*** Information shown ***
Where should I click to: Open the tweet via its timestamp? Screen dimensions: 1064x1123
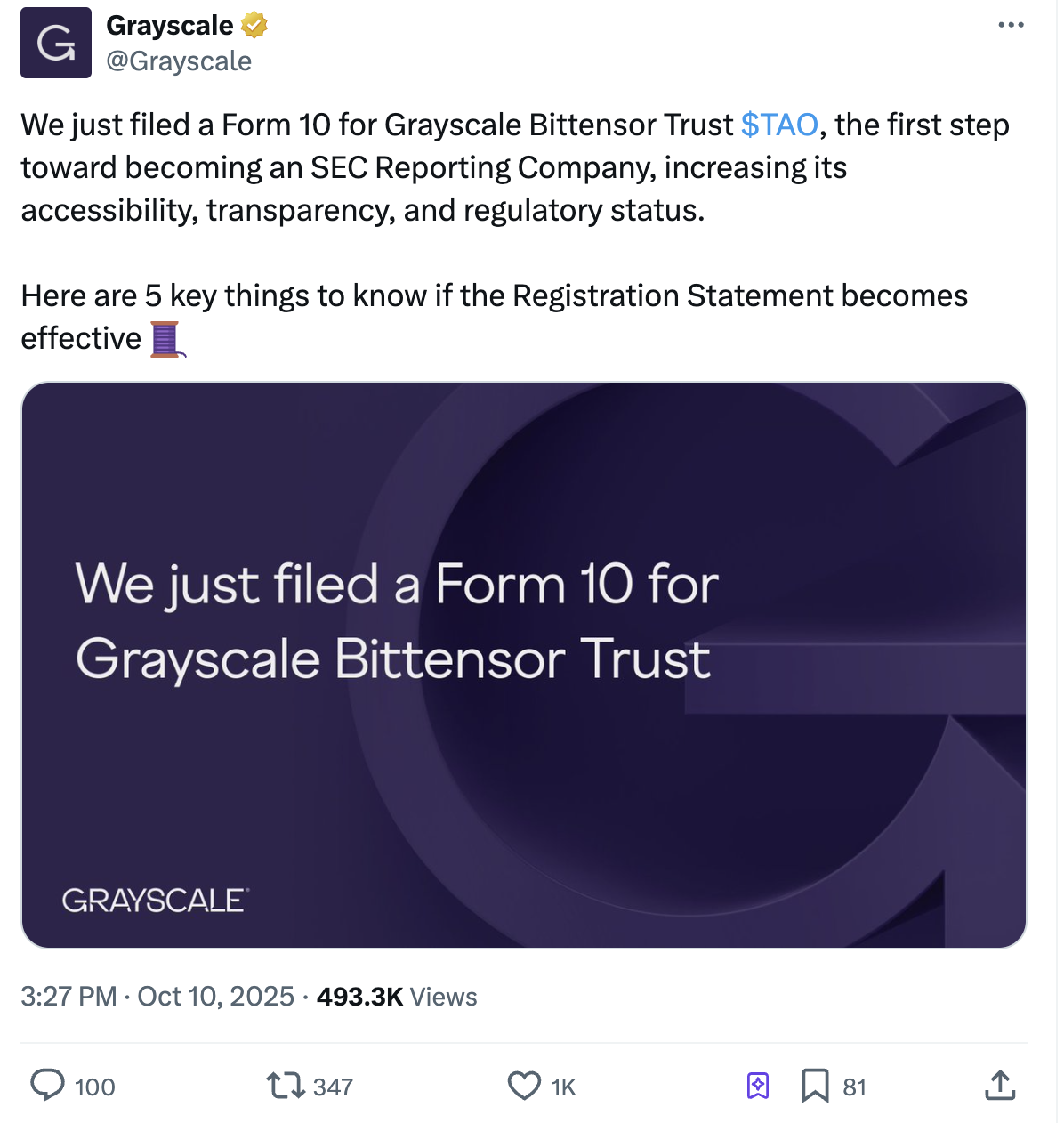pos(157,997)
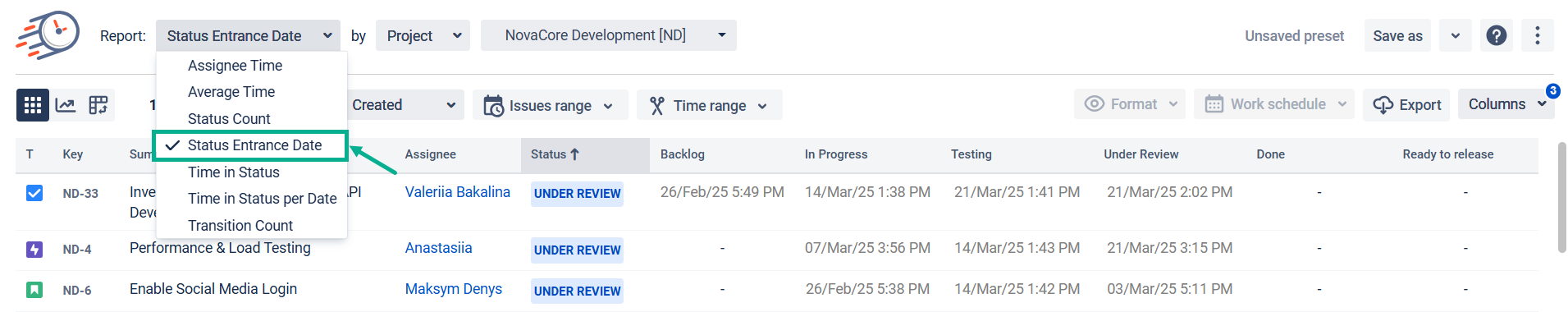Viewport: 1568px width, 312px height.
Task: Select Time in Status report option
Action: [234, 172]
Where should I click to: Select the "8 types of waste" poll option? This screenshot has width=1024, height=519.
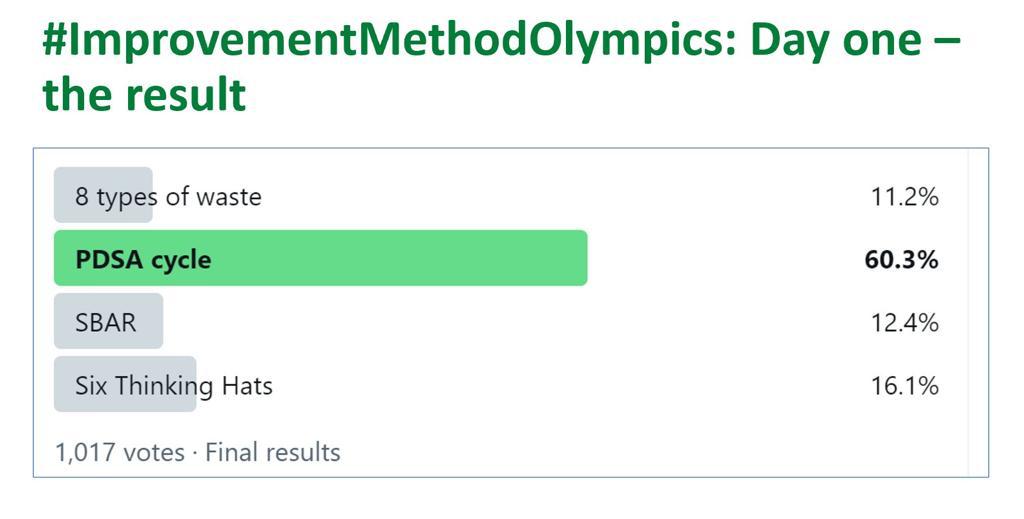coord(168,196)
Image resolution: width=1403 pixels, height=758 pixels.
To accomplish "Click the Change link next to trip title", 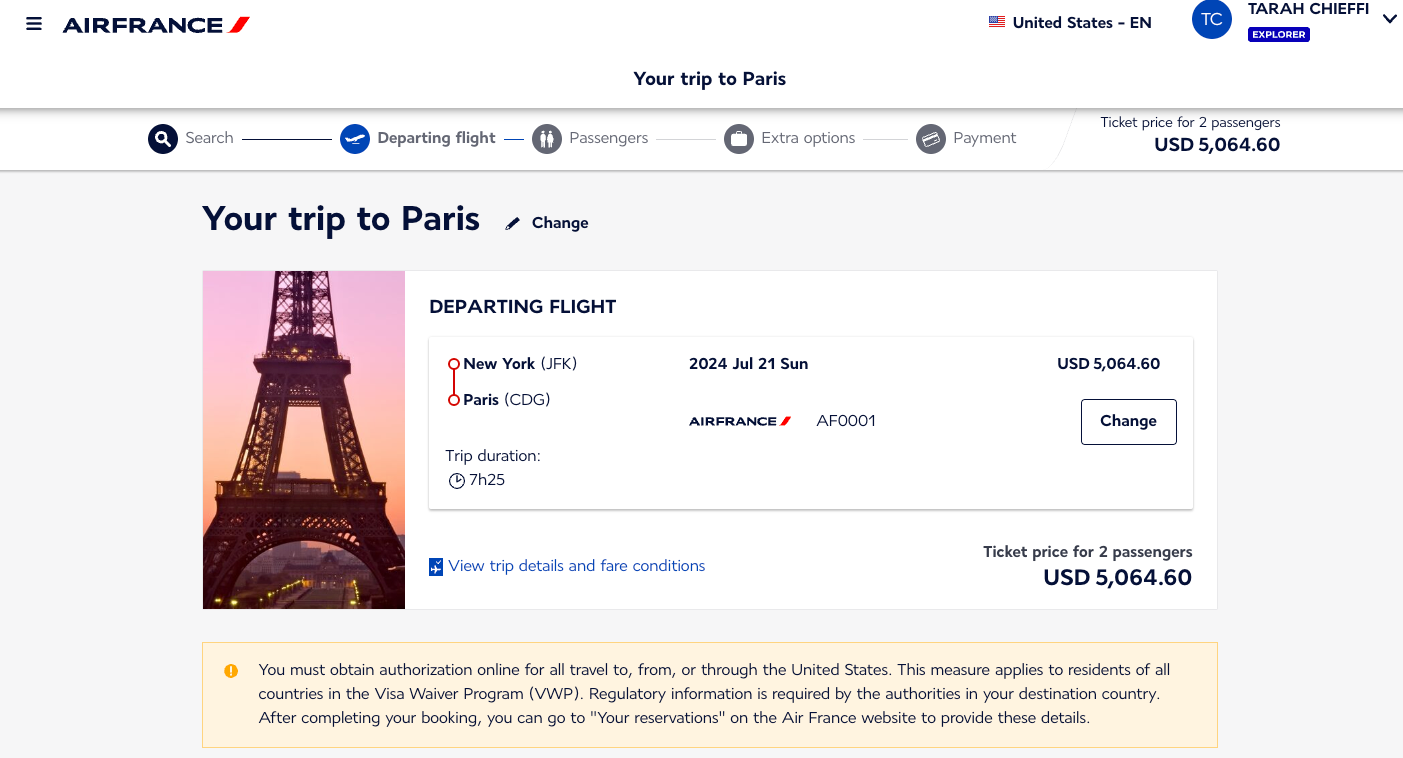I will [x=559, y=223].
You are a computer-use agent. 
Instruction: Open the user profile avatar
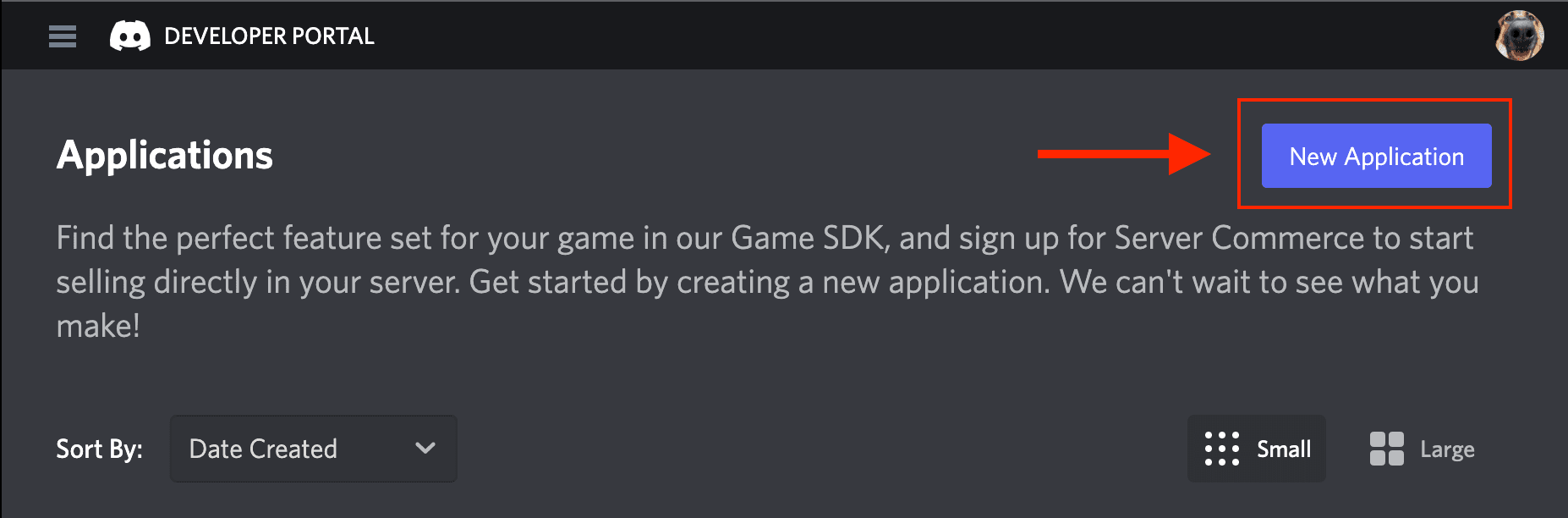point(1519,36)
*** End of Information shown ***
*** Information shown ***
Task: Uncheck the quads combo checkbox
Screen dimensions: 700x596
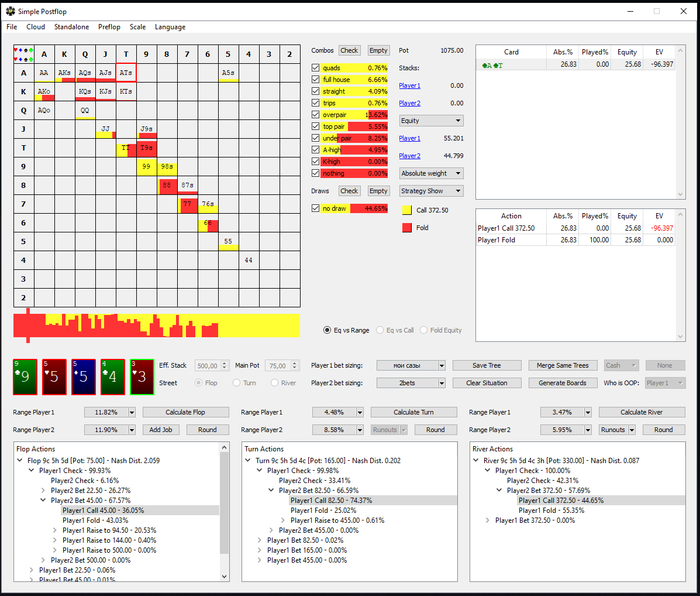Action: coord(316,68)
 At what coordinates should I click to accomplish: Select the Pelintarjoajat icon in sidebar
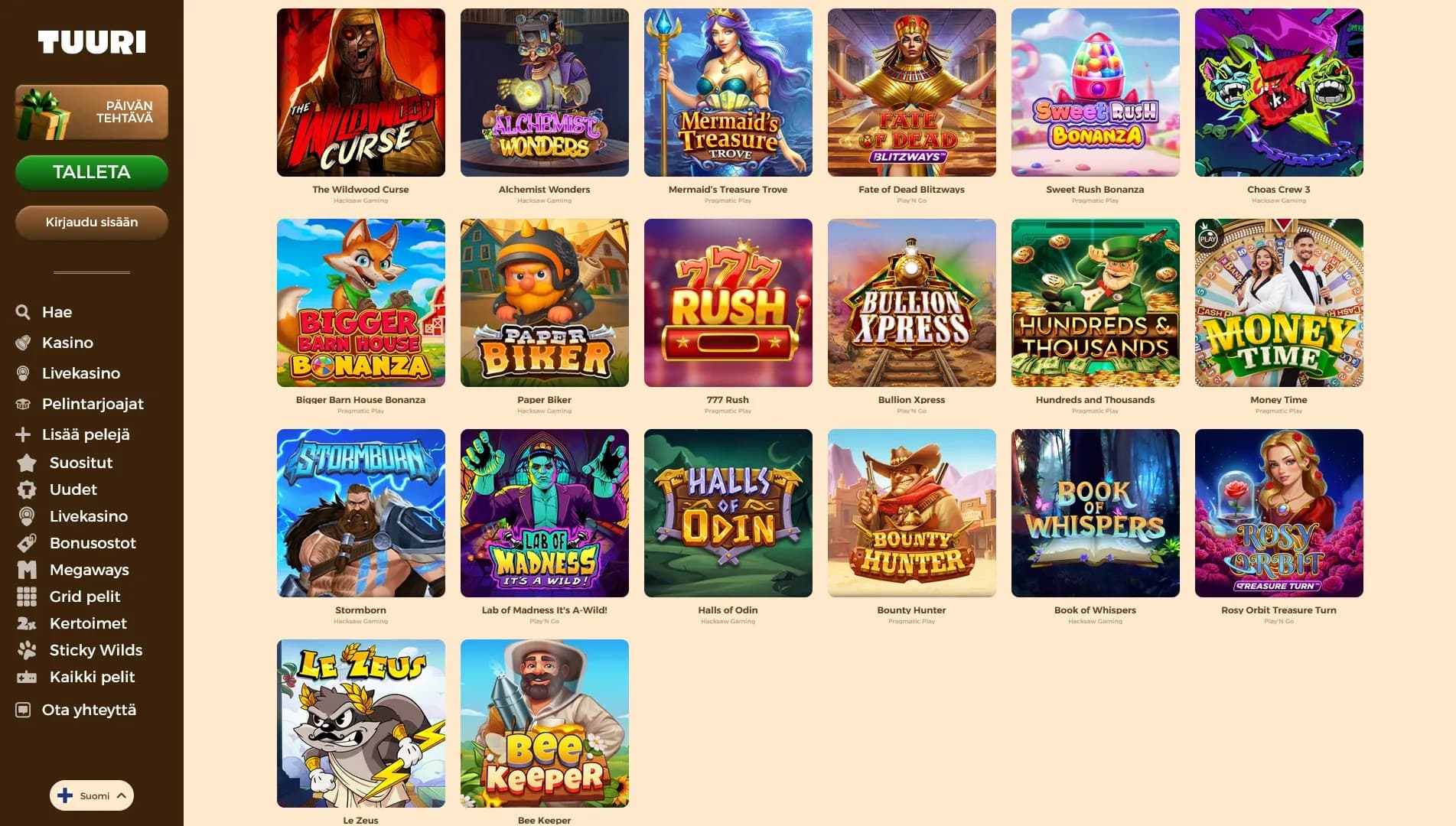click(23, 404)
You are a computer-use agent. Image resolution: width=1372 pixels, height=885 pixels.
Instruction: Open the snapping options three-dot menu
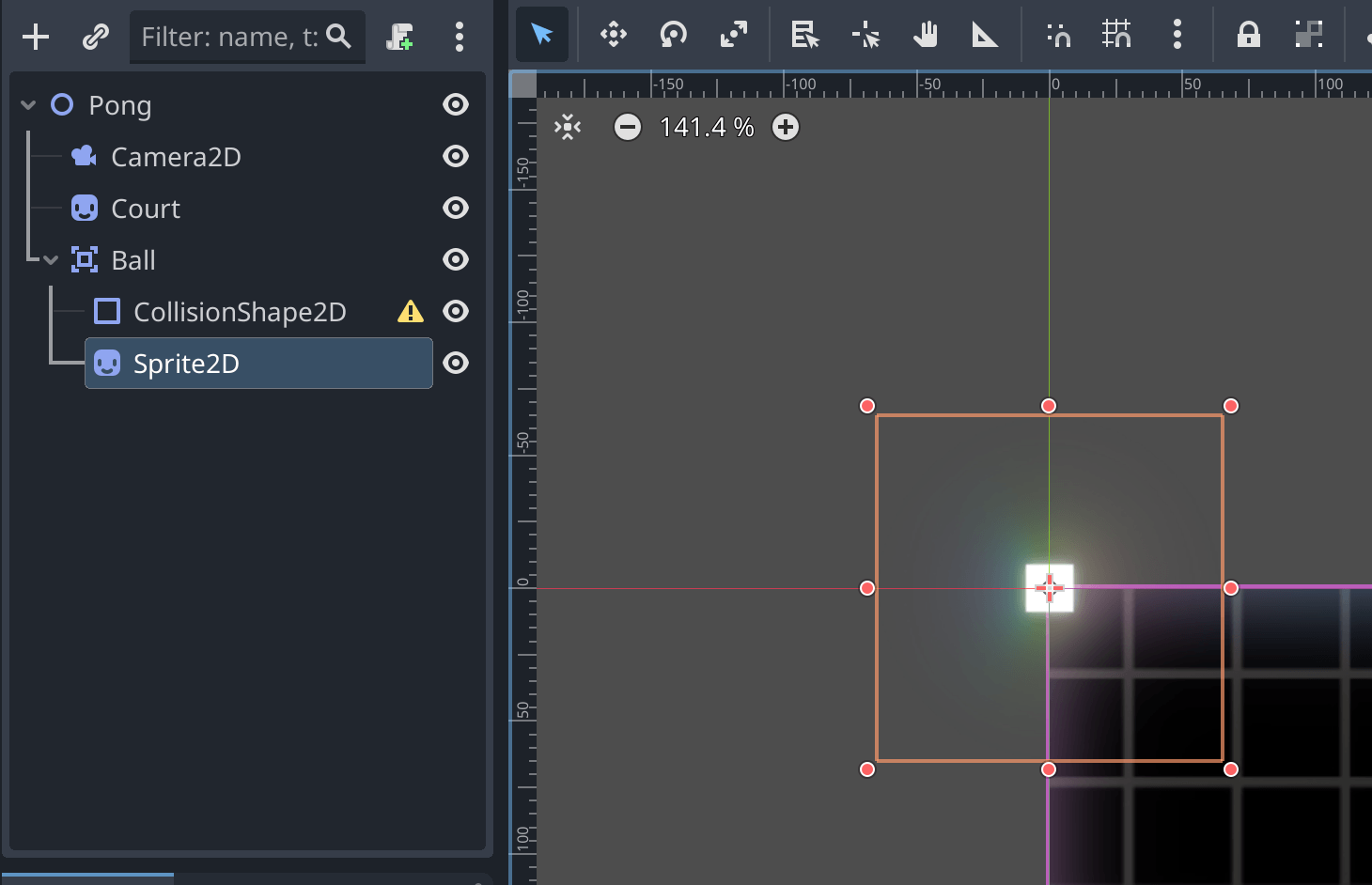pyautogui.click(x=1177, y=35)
*** End of Information shown ***
◆ **Problem requirements**: Copy whichever lines of the records above contain the word "Image".

◆ **Response box**:
Image resolution: width=1403 pixels, height=758 pixels.
You are a computer-use agent. Image resolution: width=1372 pixels, height=885 pixels.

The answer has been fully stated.